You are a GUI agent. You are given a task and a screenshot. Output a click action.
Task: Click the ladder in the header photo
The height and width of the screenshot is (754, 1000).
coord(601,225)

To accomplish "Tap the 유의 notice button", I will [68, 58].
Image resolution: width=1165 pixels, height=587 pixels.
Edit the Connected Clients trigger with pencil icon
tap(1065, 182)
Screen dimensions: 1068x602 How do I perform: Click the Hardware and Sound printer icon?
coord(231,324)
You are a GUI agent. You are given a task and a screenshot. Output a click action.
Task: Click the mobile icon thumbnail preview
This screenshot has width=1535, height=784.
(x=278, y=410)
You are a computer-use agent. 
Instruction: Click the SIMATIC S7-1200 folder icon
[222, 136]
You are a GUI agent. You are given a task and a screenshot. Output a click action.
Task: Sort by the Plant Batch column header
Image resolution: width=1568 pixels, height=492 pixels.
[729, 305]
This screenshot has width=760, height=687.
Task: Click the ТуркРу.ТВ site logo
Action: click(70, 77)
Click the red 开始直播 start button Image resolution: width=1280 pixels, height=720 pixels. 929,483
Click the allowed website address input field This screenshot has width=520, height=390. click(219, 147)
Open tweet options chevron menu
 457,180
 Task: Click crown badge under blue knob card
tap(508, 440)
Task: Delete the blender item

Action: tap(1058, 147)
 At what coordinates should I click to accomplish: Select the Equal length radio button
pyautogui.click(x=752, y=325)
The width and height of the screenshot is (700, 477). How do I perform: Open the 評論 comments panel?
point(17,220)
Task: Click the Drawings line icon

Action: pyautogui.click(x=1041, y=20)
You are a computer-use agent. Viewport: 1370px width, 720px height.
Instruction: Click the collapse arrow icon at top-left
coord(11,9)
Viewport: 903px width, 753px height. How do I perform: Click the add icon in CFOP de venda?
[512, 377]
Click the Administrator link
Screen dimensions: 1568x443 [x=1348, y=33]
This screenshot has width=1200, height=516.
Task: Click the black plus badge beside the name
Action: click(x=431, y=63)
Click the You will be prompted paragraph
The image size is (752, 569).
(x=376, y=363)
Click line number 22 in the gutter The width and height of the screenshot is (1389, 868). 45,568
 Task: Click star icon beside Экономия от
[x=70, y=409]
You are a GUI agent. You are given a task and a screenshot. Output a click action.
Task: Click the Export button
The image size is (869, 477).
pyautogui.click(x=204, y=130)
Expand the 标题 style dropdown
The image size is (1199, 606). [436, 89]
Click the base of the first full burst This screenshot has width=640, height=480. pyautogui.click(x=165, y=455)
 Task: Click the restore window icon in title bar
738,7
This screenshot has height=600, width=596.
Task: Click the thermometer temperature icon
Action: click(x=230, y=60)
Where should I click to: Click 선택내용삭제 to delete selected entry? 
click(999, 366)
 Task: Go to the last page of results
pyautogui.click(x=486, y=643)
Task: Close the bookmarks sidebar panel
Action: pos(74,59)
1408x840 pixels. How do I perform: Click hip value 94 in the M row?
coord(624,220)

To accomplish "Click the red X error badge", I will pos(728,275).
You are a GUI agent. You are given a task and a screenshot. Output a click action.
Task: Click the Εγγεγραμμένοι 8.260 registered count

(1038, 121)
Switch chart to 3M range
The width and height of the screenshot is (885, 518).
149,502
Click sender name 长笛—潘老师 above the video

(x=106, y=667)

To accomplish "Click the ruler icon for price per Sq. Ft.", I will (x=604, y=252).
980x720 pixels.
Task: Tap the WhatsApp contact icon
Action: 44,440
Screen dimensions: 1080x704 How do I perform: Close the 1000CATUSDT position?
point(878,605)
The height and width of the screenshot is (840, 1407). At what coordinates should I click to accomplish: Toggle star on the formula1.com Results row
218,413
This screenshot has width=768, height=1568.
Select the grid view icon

::::::::::

**Brief**: If a line in the entries contains the word "header", copy that line out.

**Task solution**:
Task: Click the ladder in the header photo
Task: Sort by the Plant Batch column header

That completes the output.